Pixel coordinate grounding data:
————

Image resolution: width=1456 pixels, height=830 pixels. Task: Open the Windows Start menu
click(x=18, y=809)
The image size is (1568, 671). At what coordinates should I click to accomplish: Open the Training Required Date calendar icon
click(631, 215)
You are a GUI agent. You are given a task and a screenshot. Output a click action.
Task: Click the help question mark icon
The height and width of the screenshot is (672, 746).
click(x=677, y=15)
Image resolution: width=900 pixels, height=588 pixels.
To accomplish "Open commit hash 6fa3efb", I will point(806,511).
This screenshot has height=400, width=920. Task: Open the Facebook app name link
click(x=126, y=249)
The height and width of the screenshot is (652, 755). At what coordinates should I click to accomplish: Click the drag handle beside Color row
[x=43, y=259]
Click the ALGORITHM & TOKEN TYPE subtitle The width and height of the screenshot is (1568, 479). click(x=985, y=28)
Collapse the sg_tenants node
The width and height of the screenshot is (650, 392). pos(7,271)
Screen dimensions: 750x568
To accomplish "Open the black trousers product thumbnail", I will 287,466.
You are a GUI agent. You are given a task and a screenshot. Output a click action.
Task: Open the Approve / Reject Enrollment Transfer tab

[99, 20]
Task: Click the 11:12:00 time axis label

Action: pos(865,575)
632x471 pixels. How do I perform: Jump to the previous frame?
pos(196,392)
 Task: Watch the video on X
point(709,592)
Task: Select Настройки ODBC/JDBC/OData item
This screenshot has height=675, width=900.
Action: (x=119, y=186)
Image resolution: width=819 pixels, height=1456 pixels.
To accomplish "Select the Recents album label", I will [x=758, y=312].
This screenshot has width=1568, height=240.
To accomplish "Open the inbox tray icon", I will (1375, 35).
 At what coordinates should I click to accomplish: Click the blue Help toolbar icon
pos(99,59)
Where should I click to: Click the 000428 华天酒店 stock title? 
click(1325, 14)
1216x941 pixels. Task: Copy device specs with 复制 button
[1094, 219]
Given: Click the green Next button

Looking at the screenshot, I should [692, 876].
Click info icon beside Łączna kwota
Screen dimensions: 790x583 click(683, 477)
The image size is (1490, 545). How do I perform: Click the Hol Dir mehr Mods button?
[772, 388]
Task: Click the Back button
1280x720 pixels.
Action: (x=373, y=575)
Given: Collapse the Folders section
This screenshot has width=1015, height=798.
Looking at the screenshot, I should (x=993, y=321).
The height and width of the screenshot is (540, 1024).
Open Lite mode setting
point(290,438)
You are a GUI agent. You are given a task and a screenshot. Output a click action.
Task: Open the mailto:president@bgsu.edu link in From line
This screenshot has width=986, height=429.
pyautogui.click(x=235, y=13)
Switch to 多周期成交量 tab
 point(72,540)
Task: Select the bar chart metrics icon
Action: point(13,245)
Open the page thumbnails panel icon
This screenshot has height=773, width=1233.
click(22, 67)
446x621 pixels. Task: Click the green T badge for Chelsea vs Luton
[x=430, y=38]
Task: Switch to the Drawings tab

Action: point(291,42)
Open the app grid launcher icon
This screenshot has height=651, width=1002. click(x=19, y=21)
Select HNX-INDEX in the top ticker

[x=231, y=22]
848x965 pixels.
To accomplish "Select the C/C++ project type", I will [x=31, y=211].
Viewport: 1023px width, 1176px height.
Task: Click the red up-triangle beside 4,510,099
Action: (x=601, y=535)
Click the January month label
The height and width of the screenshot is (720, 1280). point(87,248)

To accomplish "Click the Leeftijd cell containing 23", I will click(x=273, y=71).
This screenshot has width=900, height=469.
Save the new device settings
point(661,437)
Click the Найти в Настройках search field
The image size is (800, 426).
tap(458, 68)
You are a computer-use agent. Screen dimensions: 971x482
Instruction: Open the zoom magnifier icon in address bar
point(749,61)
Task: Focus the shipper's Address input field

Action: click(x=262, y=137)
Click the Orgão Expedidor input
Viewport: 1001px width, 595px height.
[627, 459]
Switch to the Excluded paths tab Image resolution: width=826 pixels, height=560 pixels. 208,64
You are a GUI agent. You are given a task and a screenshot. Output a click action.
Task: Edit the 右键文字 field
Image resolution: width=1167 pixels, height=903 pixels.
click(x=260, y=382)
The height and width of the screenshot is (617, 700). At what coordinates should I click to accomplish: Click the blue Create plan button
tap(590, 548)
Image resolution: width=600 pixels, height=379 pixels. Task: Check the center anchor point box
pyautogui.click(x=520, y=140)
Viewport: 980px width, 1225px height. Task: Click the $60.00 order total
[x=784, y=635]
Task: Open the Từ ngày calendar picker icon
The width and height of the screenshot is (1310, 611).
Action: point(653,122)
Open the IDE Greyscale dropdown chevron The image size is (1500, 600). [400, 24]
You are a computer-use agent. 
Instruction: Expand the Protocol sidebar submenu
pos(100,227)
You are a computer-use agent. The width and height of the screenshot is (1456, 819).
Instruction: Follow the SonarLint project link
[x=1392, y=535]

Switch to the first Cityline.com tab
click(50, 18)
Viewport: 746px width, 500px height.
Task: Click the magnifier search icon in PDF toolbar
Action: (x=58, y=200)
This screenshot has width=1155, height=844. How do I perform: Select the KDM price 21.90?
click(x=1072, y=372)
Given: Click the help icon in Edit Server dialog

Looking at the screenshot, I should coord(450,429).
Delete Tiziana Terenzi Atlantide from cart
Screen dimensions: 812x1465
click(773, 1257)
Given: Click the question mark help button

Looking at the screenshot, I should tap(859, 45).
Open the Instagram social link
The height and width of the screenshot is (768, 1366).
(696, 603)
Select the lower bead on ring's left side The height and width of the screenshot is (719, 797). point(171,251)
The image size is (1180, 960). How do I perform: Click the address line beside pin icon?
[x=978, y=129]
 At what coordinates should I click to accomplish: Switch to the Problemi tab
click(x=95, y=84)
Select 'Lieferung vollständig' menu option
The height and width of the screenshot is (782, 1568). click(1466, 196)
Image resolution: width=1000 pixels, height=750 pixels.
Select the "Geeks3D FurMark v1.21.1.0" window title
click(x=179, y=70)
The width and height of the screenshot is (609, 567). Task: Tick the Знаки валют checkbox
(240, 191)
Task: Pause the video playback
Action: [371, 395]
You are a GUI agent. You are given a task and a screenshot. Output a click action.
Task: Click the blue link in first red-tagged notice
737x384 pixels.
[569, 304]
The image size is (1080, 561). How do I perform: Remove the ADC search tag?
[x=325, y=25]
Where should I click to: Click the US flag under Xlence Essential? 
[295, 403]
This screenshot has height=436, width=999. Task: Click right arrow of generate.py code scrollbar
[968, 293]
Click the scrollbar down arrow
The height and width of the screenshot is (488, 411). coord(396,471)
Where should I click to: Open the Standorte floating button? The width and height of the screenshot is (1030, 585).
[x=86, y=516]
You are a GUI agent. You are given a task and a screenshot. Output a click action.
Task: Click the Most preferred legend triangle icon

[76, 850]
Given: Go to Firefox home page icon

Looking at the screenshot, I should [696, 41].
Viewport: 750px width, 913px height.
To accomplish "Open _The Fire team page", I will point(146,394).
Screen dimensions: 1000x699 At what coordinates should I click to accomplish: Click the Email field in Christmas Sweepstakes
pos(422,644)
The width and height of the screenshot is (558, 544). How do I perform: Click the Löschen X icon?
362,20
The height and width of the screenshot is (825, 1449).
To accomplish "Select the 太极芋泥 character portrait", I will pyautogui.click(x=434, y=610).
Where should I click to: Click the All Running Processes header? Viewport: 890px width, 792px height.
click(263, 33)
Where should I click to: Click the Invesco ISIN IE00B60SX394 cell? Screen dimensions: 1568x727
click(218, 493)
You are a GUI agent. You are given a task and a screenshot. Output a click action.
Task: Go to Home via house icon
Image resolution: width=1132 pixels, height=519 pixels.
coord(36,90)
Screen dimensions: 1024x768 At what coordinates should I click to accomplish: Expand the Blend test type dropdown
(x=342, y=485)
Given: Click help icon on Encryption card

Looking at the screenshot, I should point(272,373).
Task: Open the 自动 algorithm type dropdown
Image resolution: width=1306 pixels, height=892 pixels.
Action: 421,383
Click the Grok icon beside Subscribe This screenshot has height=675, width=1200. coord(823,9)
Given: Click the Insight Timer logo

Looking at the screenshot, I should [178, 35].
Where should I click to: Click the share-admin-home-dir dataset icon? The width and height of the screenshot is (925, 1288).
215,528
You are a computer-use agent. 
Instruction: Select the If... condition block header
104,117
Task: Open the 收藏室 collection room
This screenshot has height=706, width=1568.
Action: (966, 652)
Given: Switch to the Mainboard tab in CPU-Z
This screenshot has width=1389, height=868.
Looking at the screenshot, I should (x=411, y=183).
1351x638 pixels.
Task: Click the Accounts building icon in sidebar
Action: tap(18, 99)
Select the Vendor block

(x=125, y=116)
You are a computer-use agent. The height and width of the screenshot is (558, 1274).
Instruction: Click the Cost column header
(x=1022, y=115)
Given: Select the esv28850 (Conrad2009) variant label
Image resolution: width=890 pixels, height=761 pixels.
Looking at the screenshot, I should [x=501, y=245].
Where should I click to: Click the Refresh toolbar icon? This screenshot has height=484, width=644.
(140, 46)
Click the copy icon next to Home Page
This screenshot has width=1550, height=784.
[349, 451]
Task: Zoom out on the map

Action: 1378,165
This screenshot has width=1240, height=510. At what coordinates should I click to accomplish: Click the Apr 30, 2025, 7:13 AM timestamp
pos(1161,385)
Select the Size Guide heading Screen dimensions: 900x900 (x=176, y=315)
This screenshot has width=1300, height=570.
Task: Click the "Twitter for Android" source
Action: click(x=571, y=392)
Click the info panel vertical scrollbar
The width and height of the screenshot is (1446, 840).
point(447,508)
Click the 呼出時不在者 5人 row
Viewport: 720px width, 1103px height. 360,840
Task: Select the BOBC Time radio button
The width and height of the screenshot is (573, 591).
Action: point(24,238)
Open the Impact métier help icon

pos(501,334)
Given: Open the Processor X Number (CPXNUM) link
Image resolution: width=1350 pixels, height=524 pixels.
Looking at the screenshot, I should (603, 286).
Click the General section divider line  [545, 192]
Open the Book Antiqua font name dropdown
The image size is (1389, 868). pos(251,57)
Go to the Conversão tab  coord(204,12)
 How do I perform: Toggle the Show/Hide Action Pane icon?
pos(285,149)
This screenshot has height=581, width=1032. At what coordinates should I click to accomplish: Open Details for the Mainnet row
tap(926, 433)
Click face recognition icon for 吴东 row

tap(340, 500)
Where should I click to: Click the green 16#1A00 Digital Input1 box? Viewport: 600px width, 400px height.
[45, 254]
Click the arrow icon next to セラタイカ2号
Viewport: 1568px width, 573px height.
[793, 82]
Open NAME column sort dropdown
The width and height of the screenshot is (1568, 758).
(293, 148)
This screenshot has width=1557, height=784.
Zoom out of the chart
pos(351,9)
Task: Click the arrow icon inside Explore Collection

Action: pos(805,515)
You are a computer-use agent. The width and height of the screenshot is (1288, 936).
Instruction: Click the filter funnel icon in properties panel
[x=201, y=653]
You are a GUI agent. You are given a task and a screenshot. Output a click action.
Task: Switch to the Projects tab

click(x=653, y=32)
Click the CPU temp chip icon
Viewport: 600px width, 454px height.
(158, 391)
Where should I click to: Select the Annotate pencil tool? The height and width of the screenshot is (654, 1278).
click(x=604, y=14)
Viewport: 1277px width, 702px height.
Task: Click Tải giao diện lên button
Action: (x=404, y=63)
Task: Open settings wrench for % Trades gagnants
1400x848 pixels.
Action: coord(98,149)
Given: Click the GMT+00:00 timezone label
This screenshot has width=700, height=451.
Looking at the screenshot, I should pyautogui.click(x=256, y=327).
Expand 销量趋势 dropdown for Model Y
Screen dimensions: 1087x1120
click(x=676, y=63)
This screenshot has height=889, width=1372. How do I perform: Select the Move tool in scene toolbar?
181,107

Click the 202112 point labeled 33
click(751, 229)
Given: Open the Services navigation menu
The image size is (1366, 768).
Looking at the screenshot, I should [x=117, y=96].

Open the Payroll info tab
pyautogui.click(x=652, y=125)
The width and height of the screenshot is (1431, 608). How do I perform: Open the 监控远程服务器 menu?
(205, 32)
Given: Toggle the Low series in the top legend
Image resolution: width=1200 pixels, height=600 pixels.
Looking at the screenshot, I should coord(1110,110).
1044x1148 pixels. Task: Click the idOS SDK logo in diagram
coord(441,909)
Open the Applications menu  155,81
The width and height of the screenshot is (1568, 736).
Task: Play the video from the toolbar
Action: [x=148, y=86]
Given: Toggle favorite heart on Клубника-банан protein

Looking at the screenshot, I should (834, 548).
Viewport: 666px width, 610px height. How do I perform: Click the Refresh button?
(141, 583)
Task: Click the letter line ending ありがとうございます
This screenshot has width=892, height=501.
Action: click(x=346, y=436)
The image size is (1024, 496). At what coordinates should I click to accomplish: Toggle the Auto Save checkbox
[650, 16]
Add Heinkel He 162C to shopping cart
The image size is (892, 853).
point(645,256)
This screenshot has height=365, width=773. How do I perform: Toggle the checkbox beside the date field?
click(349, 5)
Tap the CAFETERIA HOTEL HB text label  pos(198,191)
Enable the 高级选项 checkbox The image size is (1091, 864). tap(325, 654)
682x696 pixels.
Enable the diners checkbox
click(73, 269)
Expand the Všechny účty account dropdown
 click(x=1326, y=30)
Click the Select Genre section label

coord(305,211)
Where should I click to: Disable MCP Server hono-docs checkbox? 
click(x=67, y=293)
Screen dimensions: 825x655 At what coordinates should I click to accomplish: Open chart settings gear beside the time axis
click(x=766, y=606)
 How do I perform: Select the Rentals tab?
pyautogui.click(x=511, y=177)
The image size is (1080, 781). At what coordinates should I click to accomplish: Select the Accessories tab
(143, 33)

————

* **Task objective**:
Scan the entries above for the word "computer" and collect each line holding it.

* **Your solution**:
You are a computer-use agent. Screen dimensions: 971x482
You are a computer-use agent. 
You are a computer-use agent. The width and height of the screenshot is (1456, 819).
You are a computer-use agent. 
You are a computer-use agent. The height and width of the screenshot is (558, 1274).
You are a computer-use agent. The width and height of the screenshot is (1288, 936).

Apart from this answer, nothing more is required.